[Start of Attachment]

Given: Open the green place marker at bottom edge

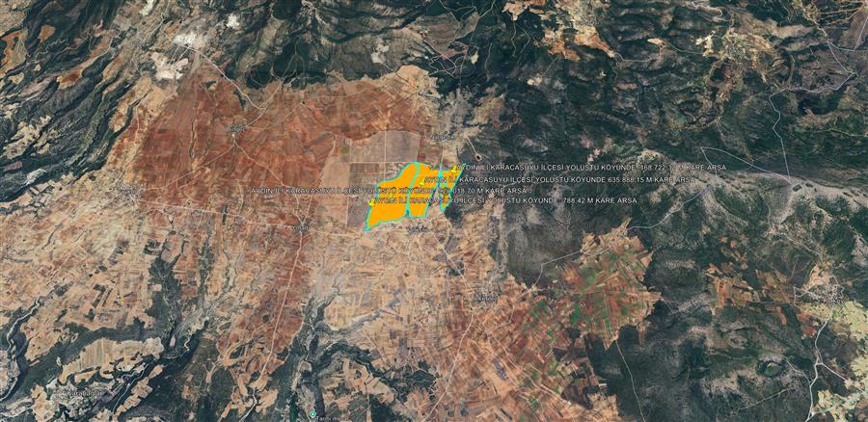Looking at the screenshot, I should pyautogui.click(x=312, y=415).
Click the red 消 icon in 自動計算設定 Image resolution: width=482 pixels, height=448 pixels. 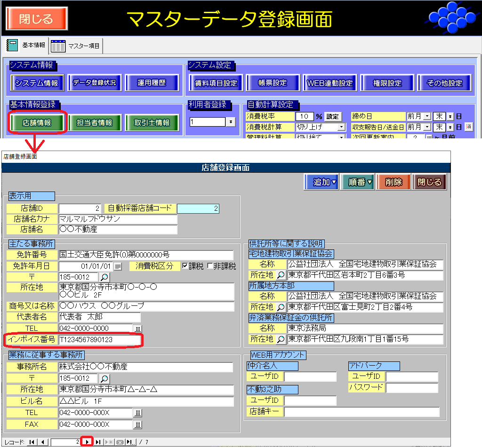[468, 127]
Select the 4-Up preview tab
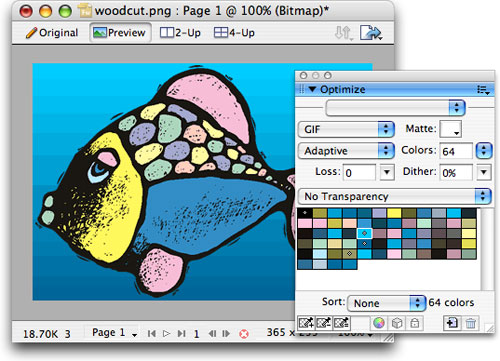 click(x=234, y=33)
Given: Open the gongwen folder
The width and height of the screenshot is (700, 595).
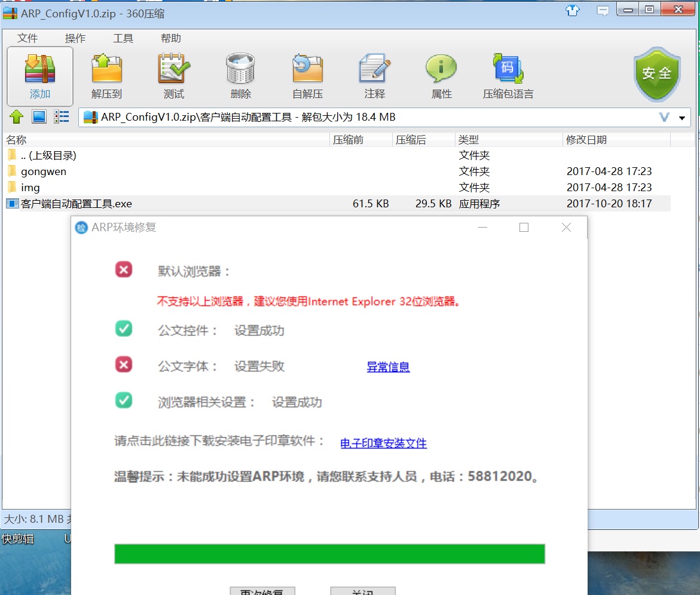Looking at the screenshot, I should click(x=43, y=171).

[End of Attachment]
[Start of Attachment]

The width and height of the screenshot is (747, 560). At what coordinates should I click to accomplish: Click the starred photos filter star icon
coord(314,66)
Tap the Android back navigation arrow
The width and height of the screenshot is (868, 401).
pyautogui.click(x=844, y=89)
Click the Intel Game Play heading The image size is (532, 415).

[End of Attachment]
[Start of Attachment]

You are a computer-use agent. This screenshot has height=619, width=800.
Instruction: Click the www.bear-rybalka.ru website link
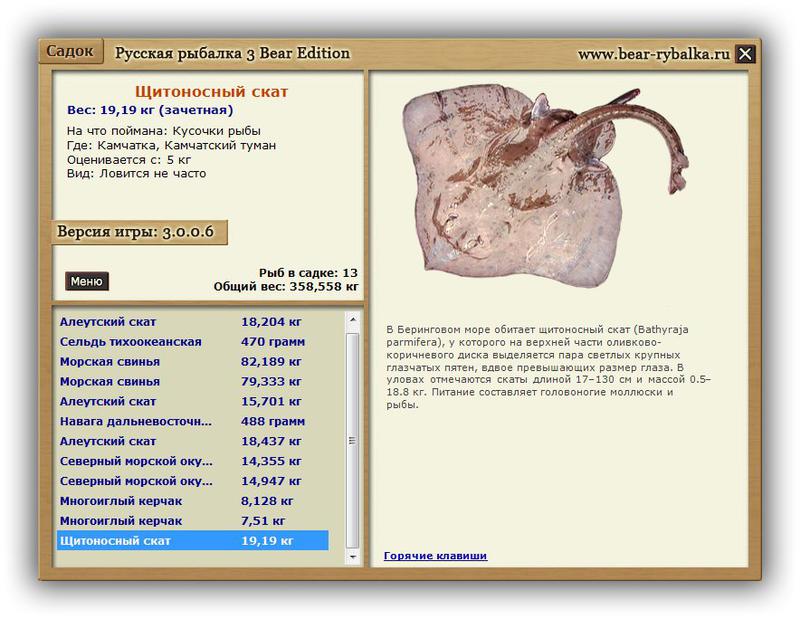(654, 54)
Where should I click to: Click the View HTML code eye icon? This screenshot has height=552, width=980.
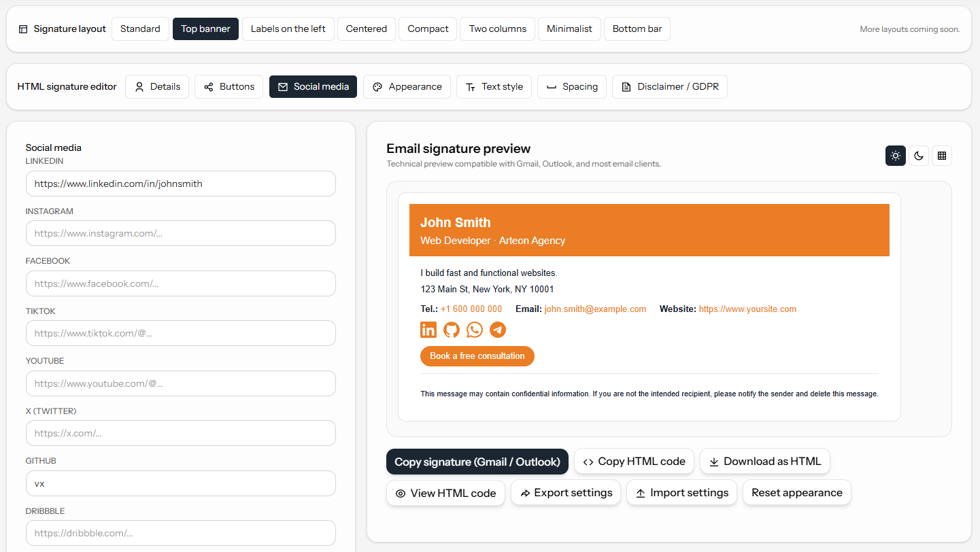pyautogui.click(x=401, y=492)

[End of Attachment]

Work instruction — Of all the entries above, repeat only the lines from the line that has "The width and height of the screenshot is (747, 560)." to the line that has "Click the Intel", both lines included, exactly.

Answer —
The width and height of the screenshot is (747, 560). At what coordinates should I click to accomplish: Click the starred photos filter star icon
coord(314,66)
Tap the Android back navigation arrow
The width and height of the screenshot is (868, 401).
pyautogui.click(x=844, y=89)
Click the Intel Game Play heading The image size is (532, 415).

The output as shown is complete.